# Programmieren mit CUDA



## Hähnchenkeule (28. November 2008)

Hi,
ich wollte mal fragen, ob einer von euch schon mal mit der Programmiersprache von Nvidia programmiert hat, wie so eure Eindrücke sind. Hab bisher nur mit Delphi programmiert, aber mich würde CUDA halt interssieren. Geht das überhaupt unter Win XP ohne DX 10?

Gruß Hähnchenkeule


----------



## Fifadoc (28. November 2008)

Ich hab noch nie CUDA programmiert aber hab grad mal nach tutorials gegoogelt.
und eins steht fest: mit delphi kommst du nicht weit ^^

winXp ist wohl kein problem. aber um ernsthaft CUDA zu programmieren, musst du erstmal C lernen. denn das erste tutorial hat gleich gesagt, dass CUDA auf C basiert. Es sind scheinbar geringe änderungen am Code nötig, aber im groben ist CUDA einfach C.

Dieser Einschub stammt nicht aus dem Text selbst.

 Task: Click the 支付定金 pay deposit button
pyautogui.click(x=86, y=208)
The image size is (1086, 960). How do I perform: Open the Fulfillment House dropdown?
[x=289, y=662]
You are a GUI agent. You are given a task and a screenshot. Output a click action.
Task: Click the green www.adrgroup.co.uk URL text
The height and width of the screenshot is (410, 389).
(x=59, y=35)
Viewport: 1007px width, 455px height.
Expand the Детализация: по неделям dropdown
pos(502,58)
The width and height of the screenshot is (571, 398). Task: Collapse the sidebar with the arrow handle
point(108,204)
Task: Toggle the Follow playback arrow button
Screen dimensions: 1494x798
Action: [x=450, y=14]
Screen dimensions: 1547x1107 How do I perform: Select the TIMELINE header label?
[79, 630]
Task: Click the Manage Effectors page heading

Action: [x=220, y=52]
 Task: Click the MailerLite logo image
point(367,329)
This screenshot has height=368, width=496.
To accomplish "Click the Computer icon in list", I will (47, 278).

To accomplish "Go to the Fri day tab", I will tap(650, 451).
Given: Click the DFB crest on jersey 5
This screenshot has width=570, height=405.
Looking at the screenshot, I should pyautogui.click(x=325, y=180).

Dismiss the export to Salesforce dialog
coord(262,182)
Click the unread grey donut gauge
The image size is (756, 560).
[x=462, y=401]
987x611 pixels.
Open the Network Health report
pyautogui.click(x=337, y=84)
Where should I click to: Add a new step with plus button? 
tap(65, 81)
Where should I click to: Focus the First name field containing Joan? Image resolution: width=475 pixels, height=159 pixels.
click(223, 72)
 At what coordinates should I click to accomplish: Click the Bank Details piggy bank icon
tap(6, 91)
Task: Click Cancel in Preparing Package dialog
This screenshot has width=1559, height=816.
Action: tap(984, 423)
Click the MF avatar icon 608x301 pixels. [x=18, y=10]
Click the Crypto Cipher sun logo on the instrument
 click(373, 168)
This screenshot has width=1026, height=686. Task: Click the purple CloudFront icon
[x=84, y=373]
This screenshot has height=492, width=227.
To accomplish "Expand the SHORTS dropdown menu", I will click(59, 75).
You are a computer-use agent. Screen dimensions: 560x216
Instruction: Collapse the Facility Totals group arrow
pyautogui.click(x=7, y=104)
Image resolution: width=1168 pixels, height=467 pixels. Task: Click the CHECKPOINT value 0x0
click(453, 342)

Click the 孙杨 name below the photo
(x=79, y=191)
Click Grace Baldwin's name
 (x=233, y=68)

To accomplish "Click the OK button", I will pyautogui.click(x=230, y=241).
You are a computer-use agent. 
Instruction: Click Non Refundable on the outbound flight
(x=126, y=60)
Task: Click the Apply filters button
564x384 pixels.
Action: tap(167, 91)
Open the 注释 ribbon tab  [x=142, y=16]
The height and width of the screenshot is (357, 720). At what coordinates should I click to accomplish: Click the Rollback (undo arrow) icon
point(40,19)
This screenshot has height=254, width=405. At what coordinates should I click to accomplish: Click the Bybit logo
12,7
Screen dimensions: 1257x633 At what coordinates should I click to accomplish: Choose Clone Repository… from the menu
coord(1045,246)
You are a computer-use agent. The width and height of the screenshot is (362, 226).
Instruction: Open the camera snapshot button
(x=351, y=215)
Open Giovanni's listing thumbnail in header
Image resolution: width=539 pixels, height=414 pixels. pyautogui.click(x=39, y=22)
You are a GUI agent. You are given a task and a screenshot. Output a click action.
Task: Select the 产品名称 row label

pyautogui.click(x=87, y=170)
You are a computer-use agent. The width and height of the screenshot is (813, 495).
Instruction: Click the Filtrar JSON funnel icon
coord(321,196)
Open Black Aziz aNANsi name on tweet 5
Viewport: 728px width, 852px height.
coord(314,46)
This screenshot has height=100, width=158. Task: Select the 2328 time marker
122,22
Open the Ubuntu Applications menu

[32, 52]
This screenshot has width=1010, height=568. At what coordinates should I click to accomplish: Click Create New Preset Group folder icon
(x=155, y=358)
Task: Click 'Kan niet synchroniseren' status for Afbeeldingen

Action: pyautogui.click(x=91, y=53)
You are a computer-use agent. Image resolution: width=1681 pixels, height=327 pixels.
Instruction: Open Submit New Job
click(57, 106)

€: http://llpanorama.wordpress.com/cuda-tutorial/
da wäre ein tutorial. direkt unter "my first CUDA program" sieht man direkt, dass es simpler C code ist. Lediglich die Funktionsnamen scheinen etwas anders deklariert zu werden.


----------



## Hähnchenkeule (29. November 2008)

Dankeschön!

MfG Hähnchenkeule


----------